Published online Oct 14, 2017. doi: 10.3748/wjg.v23.i38.7037
Peer-review started: August 8, 2017
First decision: August 31, 2017
Revised: September 11, 2017
Accepted: September 19, 2017
Article in press: September 19, 2017
Published online: October 14, 2017
To determine whether hepatitis B virus (HBV)-testing could serve as a gateway to vaccinate non-immunized individuals in a low-prevalent country.
Non-immunized subjects participating in a multi-center, HBV-testing campaign in Paris, France were identified and contacted via telephone 3-9 mo after testing in order to determine vaccination status. Vaccination coverage was evaluated in per-protocol (for all respondents) and intent-to-treat analysis (assuming all non-responders did not vaccinate).

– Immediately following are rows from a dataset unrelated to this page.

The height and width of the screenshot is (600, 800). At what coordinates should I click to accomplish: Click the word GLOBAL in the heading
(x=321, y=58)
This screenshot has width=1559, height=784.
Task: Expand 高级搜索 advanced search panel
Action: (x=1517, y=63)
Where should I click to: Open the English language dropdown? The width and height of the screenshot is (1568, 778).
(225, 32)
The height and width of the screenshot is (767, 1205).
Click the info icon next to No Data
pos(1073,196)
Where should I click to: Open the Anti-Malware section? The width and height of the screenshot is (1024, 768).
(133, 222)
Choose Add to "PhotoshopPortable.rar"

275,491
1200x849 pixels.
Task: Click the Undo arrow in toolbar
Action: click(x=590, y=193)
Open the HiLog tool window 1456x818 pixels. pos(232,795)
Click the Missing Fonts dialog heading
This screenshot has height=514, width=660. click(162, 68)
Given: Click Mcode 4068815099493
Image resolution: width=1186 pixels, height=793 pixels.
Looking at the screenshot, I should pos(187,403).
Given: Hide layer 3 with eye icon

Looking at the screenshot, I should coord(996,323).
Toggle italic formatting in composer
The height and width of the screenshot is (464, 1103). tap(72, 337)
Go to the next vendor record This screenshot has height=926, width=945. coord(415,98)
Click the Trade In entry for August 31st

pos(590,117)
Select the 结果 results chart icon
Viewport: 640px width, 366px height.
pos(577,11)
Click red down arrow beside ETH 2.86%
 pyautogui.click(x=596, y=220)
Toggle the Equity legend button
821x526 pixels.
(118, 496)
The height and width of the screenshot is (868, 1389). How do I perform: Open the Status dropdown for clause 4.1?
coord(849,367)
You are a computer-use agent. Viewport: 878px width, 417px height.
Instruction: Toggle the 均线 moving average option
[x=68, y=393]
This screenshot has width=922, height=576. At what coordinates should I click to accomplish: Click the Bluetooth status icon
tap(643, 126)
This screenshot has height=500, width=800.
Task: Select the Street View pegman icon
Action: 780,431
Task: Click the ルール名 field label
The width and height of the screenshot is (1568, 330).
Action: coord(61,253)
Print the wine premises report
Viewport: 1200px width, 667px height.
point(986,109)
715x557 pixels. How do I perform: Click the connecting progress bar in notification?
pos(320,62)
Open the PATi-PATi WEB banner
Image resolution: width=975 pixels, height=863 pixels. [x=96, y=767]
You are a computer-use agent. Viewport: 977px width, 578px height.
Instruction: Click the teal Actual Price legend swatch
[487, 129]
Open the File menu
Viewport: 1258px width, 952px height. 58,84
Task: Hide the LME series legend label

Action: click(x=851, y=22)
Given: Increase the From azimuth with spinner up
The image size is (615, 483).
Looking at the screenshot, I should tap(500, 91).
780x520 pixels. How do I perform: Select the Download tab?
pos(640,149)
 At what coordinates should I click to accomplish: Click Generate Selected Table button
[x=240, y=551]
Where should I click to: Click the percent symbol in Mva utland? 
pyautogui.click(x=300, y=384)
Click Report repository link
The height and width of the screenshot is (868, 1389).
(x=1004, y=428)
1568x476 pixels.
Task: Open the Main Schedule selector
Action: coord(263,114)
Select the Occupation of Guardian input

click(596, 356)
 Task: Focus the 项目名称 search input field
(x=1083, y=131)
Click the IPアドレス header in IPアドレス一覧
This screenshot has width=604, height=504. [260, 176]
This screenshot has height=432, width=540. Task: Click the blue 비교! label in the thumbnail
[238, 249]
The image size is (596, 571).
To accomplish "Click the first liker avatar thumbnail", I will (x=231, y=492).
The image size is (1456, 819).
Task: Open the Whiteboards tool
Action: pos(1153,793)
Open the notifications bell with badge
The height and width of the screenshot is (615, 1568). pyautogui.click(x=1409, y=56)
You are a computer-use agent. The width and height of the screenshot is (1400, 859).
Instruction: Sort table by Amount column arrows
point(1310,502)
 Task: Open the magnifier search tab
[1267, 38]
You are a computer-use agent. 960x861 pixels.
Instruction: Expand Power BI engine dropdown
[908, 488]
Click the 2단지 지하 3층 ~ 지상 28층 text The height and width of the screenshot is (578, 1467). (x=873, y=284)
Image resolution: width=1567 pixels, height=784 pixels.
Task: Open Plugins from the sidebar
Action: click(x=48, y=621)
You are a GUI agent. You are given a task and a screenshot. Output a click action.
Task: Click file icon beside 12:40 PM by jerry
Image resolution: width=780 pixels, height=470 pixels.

In total, 1215/4924 (24.7%) enrolled subjects with complete HBV serology were identified as non-immunized and eligible for analysis. There were 99/902 successfully contacted subjects who had initiated HBV vaccination after screening: per-protocol, 11.0% (95%CI: 9.0-13.2); intent-to-treat, 8.2% (95%CI: 6.7-9.8). In multivariable analysis, vaccination was more likely to be initiated in individuals originating from moderate or high HBV-endemic countries (P < 0.001), patients with limited healthcare coverage (P = 0.01) and men who have sex with men (P = 0.02). When asked about the reasons for not initiating HBV vaccination, the most frequent response was “will be vaccinated later” (33.4%), followed by “did not want to vaccinate” (29.8%), and “vaccination was not proposed by the physician” (21.5%). Sub-group analysis indicated a stark contrast in vaccination coverage across centers, ranging from 0%-56%.
HBV-vaccination after HBV screening was very low in this study, which appeared largely attributed to physician-patient motivation towards vaccination. Increased vaccination coverage might be achieved by emphasizing its need at the organizational level.
Core tip: Testing for hepatitis B virus (HBV) not only serves as a means to identify HBV-infected individuals, but also those who are non-immunized and could further benefit from HBV vaccination. In this mass HBV-screening study within the Paris metropolitan region, vaccine uptake was achieved in 11% of non-immunized patients and was deemed poor. Strategies to increase vaccination after testing need to be considered.